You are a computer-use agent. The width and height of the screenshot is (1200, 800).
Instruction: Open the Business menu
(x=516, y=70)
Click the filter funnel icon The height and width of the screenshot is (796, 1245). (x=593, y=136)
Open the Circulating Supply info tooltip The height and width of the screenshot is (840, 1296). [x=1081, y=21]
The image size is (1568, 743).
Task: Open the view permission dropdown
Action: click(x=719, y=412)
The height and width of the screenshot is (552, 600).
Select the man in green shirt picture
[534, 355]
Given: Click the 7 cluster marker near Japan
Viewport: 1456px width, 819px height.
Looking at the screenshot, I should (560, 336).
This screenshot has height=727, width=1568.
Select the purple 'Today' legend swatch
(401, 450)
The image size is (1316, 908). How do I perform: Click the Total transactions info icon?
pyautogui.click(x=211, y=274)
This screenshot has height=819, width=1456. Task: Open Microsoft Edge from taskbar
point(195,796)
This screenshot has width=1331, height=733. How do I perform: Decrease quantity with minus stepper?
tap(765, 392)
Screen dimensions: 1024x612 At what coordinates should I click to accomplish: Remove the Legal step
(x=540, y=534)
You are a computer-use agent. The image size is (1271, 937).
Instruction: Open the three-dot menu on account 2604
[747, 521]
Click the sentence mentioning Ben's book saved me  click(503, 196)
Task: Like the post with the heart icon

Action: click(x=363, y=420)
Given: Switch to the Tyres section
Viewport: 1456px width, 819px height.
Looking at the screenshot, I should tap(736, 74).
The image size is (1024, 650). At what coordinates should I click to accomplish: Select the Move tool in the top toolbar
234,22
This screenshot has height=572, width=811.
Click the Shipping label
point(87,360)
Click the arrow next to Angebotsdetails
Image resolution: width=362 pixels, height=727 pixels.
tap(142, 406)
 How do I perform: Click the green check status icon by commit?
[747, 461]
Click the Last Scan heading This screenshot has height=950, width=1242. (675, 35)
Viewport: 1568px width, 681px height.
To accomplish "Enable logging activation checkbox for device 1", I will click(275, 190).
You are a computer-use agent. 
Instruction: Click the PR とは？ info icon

◇ ◇ ◇

### [WRITTEN EXERCISE]
Copy all the rows above word for word.

### [FULL ANSWER]
You are a computer-use agent. The width and height of the screenshot is (1200, 800).
Instruction: Open the Business menu
(x=516, y=70)
Click the filter funnel icon The height and width of the screenshot is (796, 1245). (x=593, y=136)
Open the Circulating Supply info tooltip The height and width of the screenshot is (840, 1296). [x=1081, y=21]
The image size is (1568, 743).
Task: Open the view permission dropdown
Action: click(x=719, y=412)
The height and width of the screenshot is (552, 600).
Select the man in green shirt picture
[534, 355]
Given: Click the 7 cluster marker near Japan
Viewport: 1456px width, 819px height.
Looking at the screenshot, I should (560, 336).
This screenshot has height=727, width=1568.
Select the purple 'Today' legend swatch
(401, 450)
The image size is (1316, 908). How do I perform: Click the Total transactions info icon?
pyautogui.click(x=211, y=274)
This screenshot has height=819, width=1456. Task: Open Microsoft Edge from taskbar
point(195,796)
This screenshot has width=1331, height=733. How do I perform: Decrease quantity with minus stepper?
tap(765, 392)
Screen dimensions: 1024x612 At what coordinates should I click to accomplish: Remove the Legal step
(x=540, y=534)
You are a computer-use agent. The image size is (1271, 937).
Instruction: Open the three-dot menu on account 2604
[747, 521]
Click the sentence mentioning Ben's book saved me  click(503, 196)
Task: Like the post with the heart icon

Action: click(x=363, y=420)
Given: Switch to the Tyres section
Viewport: 1456px width, 819px height.
Looking at the screenshot, I should tap(736, 74).
The image size is (1024, 650). At what coordinates should I click to accomplish: Select the Move tool in the top toolbar
234,22
This screenshot has height=572, width=811.
Click the Shipping label
point(87,360)
Click the arrow next to Angebotsdetails
Image resolution: width=362 pixels, height=727 pixels.
tap(142, 406)
 How do I perform: Click the green check status icon by commit?
[747, 461]
Click the Last Scan heading This screenshot has height=950, width=1242. (675, 35)
Viewport: 1568px width, 681px height.
To accomplish "Enable logging activation checkbox for device 1", I will click(275, 190).
You are a computer-use agent. 
Instruction: Click the PR とは？ info icon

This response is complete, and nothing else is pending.